I ended up going with 4 different ones.

Ozzie's (Grumplequillskin's) Mix:
3 lbs Blue Buffalo Indoor Health
3.5 lbs Simply Nourish Turkey and Oatmeal
2.5 lbs Wellness Healthy Weight
6 lbs Chicken Soup for the Cat Lovers Soul Light

I also have cats, so I bought the 18lb bag of Chicken Soup for the Cat Lovers Soul, and I'm letting the cats have the 12 lbs I didn't use in the mix. 

I took a pound of the food he was on and mixed it with a pound of the new mix I'm transitioning him to. Hopefully two pounds of food will give him enough time to transition. 

If Ozzie's weight doesn't stay up enough on this, I'll mix in some Chicken Soup for the Cat Lovers Soul regular, since it has 20% on the fat content.


----------



## Tom (Jul 21, 2013)

Musicality said:


> I ended up going with 4 different ones.
> 
> Ozzie's (Grumplequillskin's) Mix:
> 3 lbs Blue Buffalo Indoor Health
> ...


Sounds pretty good! Hope it works well, hopefully the Wellness doesn't cause any bad stool or anything. It's only about 15% of the mix you have so that's good.


----------



## Musicality (Jul 28, 2013)

That's what I'm hoping. I figured since it's so little of the mix, it's less likely. If it is a problem, I can tell what the pieces look like.


----------



## hanhan27 (May 12, 2011)

Every hog is different - yours may very well not have any tummy issues while eating Wellness. Just something that I like to tell people.
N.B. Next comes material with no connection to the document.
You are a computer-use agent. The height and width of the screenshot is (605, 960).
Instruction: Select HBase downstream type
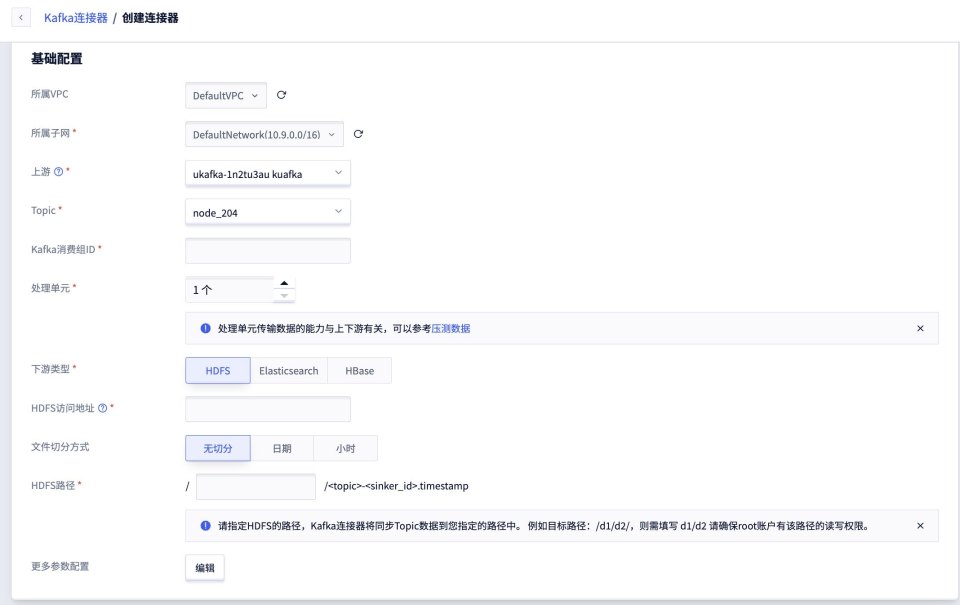pyautogui.click(x=359, y=370)
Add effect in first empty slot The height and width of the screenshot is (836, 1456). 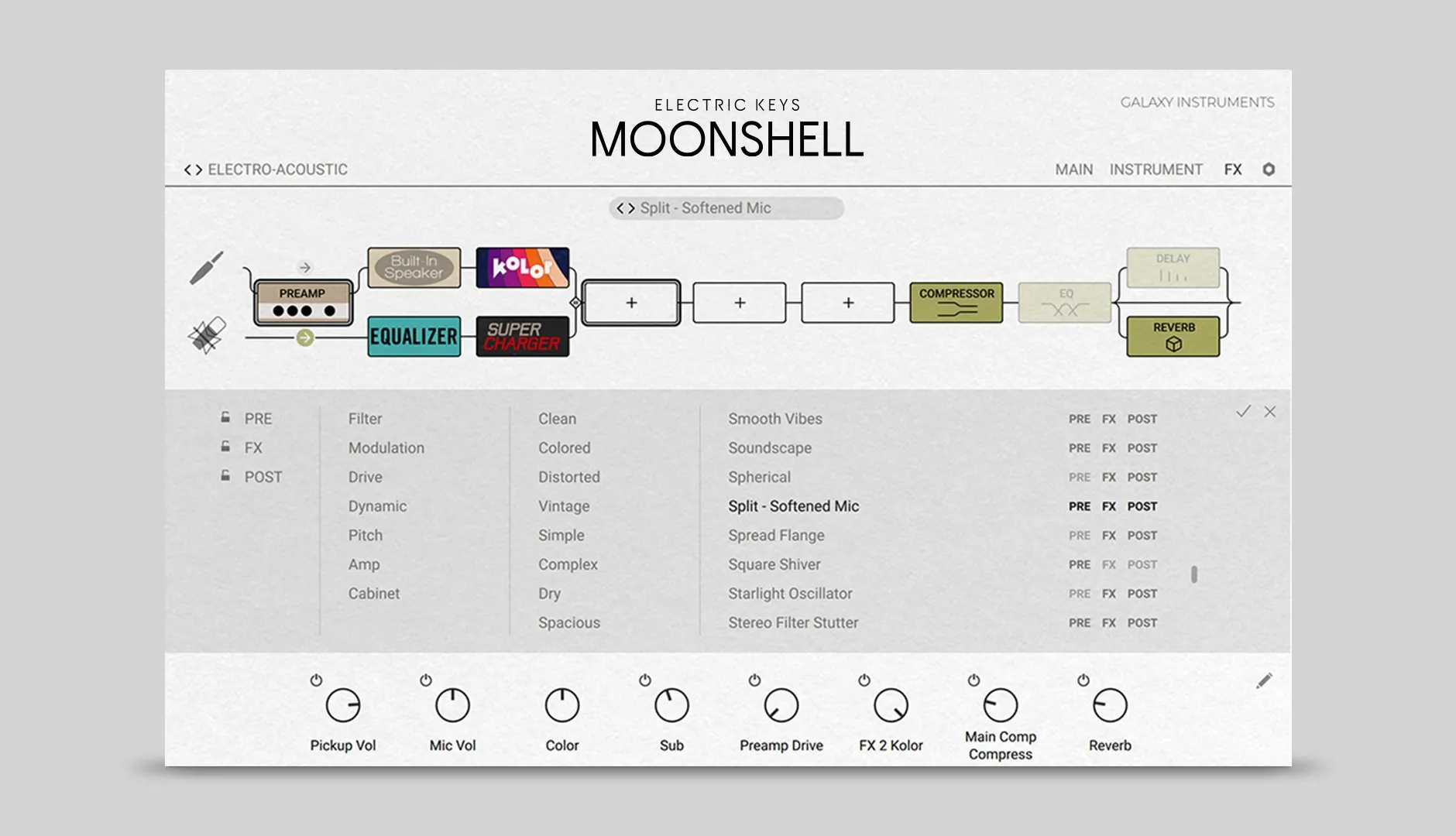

I am partial to Blue Buffalo. I've used a lot of different brands of cat food with my Milly, but Blue Buffalo has always been our favorite.  Good ingredients, good percentages, and I just plain and simple like the company!


----------



## Musicality (Jul 28, 2013)

I was tempted to put several blue buffalo foods in my mix, lol. It is such a wonderful brand. I wanted to do a couple different brands for variety, so hopefully it works out. When I run out of this mix, I might change out the Wellness for a 2nd Blue Buffalo in the mix.


----------